Task details:
The goal is to restate all of the records below word for word.

Supplied information:
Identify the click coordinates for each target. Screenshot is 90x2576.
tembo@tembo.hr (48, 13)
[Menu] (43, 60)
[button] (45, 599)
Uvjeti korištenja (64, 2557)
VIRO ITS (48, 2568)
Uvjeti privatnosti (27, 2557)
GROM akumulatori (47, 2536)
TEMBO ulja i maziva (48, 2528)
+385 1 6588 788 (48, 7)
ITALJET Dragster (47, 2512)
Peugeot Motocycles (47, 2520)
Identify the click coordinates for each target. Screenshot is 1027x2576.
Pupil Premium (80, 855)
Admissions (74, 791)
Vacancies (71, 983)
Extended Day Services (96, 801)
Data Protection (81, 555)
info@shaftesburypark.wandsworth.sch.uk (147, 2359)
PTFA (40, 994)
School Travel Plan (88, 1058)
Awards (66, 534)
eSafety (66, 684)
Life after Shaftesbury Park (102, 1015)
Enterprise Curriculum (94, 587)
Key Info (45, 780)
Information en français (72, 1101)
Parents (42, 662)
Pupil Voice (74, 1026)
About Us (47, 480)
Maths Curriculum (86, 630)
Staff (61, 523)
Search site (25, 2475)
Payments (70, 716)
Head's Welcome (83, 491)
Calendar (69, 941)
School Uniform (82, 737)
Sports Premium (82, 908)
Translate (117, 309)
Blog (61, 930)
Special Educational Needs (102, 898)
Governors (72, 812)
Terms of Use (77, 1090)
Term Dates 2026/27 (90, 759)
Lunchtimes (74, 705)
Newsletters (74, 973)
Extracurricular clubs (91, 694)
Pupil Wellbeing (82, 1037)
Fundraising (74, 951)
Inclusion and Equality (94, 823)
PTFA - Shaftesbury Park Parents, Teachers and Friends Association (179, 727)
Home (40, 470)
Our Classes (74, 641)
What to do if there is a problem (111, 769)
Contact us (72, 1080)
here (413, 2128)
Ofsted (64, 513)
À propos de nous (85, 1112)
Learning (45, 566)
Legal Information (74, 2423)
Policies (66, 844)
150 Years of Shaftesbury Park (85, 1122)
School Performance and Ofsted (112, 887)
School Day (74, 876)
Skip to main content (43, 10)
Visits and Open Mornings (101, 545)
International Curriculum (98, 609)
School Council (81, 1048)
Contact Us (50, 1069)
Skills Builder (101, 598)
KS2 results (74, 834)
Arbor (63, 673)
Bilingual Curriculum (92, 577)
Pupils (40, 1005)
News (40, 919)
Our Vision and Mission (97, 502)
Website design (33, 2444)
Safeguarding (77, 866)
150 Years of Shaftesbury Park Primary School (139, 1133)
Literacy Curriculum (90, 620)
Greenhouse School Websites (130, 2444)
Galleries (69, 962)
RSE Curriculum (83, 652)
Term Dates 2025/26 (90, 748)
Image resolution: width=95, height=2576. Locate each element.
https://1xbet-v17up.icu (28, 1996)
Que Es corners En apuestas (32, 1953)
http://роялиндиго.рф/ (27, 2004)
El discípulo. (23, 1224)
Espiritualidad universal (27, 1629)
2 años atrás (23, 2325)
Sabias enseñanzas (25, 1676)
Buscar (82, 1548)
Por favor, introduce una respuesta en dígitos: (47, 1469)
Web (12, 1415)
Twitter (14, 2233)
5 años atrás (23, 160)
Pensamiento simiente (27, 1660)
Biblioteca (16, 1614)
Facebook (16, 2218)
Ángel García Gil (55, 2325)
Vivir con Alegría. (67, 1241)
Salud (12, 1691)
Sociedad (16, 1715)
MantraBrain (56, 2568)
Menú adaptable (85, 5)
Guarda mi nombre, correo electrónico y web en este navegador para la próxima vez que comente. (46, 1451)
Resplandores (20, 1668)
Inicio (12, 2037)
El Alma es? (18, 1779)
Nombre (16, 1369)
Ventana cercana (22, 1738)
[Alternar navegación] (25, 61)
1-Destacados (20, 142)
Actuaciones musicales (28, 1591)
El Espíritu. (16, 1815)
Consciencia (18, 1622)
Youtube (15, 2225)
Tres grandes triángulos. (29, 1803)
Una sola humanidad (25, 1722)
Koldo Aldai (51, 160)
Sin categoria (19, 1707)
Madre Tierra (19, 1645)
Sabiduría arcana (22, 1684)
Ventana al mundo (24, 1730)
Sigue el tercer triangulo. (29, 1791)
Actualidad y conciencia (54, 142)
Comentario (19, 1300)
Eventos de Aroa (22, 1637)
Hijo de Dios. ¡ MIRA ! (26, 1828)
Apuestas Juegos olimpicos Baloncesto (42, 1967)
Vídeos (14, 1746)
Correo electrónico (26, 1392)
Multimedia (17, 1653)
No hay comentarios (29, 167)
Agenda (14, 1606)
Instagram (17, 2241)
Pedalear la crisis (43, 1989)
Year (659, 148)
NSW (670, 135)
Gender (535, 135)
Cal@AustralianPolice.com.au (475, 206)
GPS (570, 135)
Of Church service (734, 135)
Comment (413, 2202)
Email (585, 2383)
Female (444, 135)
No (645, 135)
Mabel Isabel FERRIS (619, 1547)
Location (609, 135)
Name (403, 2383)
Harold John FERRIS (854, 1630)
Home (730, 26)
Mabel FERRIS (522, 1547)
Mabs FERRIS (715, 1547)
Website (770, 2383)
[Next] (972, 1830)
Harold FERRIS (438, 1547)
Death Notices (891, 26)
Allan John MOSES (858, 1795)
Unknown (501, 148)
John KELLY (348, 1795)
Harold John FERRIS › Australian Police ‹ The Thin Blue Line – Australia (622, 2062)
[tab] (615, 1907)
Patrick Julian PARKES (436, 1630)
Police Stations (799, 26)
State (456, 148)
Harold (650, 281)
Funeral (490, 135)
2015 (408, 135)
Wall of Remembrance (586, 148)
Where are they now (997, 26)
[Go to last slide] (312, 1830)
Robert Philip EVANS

Response to this exercise:
Identify the click coordinates for each target. Screenshot is 90x2576.
tembo@tembo.hr (48, 13)
[Menu] (43, 60)
[button] (45, 599)
Uvjeti korištenja (64, 2557)
VIRO ITS (48, 2568)
Uvjeti privatnosti (27, 2557)
GROM akumulatori (47, 2536)
TEMBO ulja i maziva (48, 2528)
+385 1 6588 788 (48, 7)
ITALJET Dragster (47, 2512)
Peugeot Motocycles (47, 2520)
Identify the click coordinates for each target. Screenshot is 1027x2576.
Pupil Premium (80, 855)
Admissions (74, 791)
Vacancies (71, 983)
Extended Day Services (96, 801)
Data Protection (81, 555)
info@shaftesburypark.wandsworth.sch.uk (147, 2359)
PTFA (40, 994)
School Travel Plan (88, 1058)
Awards (66, 534)
eSafety (66, 684)
Life after Shaftesbury Park (102, 1015)
Enterprise Curriculum (94, 587)
Key Info (45, 780)
Information en français (72, 1101)
Parents (42, 662)
Pupil Voice (74, 1026)
About Us (47, 480)
Maths Curriculum (86, 630)
Staff (61, 523)
Search site (25, 2475)
Payments (70, 716)
Head's Welcome (83, 491)
Calendar (69, 941)
School Uniform (82, 737)
Sports Premium (82, 908)
Translate (117, 309)
Blog (61, 930)
Special Educational Needs (102, 898)
Governors (72, 812)
Terms of Use (77, 1090)
Term Dates 2026/27 (90, 759)
Lunchtimes (74, 705)
Newsletters (74, 973)
Extracurricular clubs (91, 694)
Pupil Wellbeing (82, 1037)
Fundraising (74, 951)
Inclusion and Equality (94, 823)
PTFA - Shaftesbury Park Parents, Teachers and Friends Association (179, 727)
Home (40, 470)
Our Classes (74, 641)
What to do if there is a problem (111, 769)
Contact us (72, 1080)
here (413, 2128)
Ofsted (64, 513)
À propos de nous (85, 1112)
Learning (45, 566)
Legal Information (74, 2423)
Policies (66, 844)
150 Years of Shaftesbury Park (85, 1122)
School Performance and Ofsted (112, 887)
School Day (74, 876)
Skip to main content (43, 10)
Visits and Open Mornings (101, 545)
International Curriculum (98, 609)
School Council (81, 1048)
Contact Us (50, 1069)
Skills Builder (101, 598)
KS2 results (74, 834)
Arbor (63, 673)
Bilingual Curriculum (92, 577)
Pupils (40, 1005)
News (40, 919)
Our Vision and Mission (97, 502)
Website design (33, 2444)
Safeguarding (77, 866)
150 Years of Shaftesbury Park Primary School (139, 1133)
Literacy Curriculum (90, 620)
Greenhouse School Websites (130, 2444)
Galleries (69, 962)
RSE Curriculum (83, 652)
Term Dates 2025/26 (90, 748)
Image resolution: width=95, height=2576. Locate each element.
https://1xbet-v17up.icu (28, 1996)
Que Es corners En apuestas (32, 1953)
http://роялиндиго.рф/ (27, 2004)
El discípulo. (23, 1224)
Espiritualidad universal (27, 1629)
2 años atrás (23, 2325)
Sabias enseñanzas (25, 1676)
Buscar (82, 1548)
Por favor, introduce una respuesta en dígitos: (47, 1469)
Web (12, 1415)
Twitter (14, 2233)
5 años atrás (23, 160)
Pensamiento simiente (27, 1660)
Biblioteca (16, 1614)
Facebook (16, 2218)
Ángel García Gil (55, 2325)
Vivir con Alegría. (67, 1241)
Salud (12, 1691)
Sociedad (16, 1715)
MantraBrain (56, 2568)
Menú adaptable (85, 5)
Guarda mi nombre, correo electrónico y web en este navegador para la próxima vez que comente. (46, 1451)
Resplandores (20, 1668)
Inicio (12, 2037)
El Alma es? (18, 1779)
Nombre (16, 1369)
Ventana cercana (22, 1738)
[Alternar navegación] (25, 61)
1-Destacados (20, 142)
Actuaciones musicales (28, 1591)
El Espíritu. (16, 1815)
Consciencia (18, 1622)
Youtube (15, 2225)
Tres grandes triángulos. (29, 1803)
Una sola humanidad (25, 1722)
Koldo Aldai (51, 160)
Sin categoria (19, 1707)
Madre Tierra (19, 1645)
Sabiduría arcana (22, 1684)
Ventana al mundo (24, 1730)
Sigue el tercer triangulo. (29, 1791)
Actualidad y conciencia (54, 142)
Comentario (19, 1300)
Eventos de Aroa (22, 1637)
Hijo de Dios. ¡ MIRA ! (26, 1828)
Apuestas Juegos olimpicos Baloncesto (42, 1967)
Vídeos (14, 1746)
Correo electrónico (26, 1392)
Multimedia (17, 1653)
No hay comentarios (29, 167)
Agenda (14, 1606)
Instagram (17, 2241)
Pedalear la crisis (43, 1989)
Year (659, 148)
NSW (670, 135)
Gender (535, 135)
Cal@AustralianPolice.com.au (475, 206)
GPS (570, 135)
Of Church service (734, 135)
Comment (413, 2202)
Email (585, 2383)
Female (444, 135)
No (645, 135)
Mabel Isabel FERRIS (619, 1547)
Location (609, 135)
Name (403, 2383)
Harold John FERRIS (854, 1630)
Home (730, 26)
Mabel FERRIS (522, 1547)
Mabs FERRIS (715, 1547)
Website (770, 2383)
[Next] (972, 1830)
Harold FERRIS (438, 1547)
Death Notices (891, 26)
Allan John MOSES (858, 1795)
Unknown (501, 148)
John KELLY (348, 1795)
Harold John FERRIS › Australian Police ‹ The Thin Blue Line – Australia (622, 2062)
[tab] (615, 1907)
Patrick Julian PARKES (436, 1630)
Police Stations (799, 26)
State (456, 148)
Harold (650, 281)
Funeral (490, 135)
2015 (408, 135)
Wall of Remembrance (586, 148)
Where are they now (997, 26)
[Go to last slide] (312, 1830)
Robert Philip EVANS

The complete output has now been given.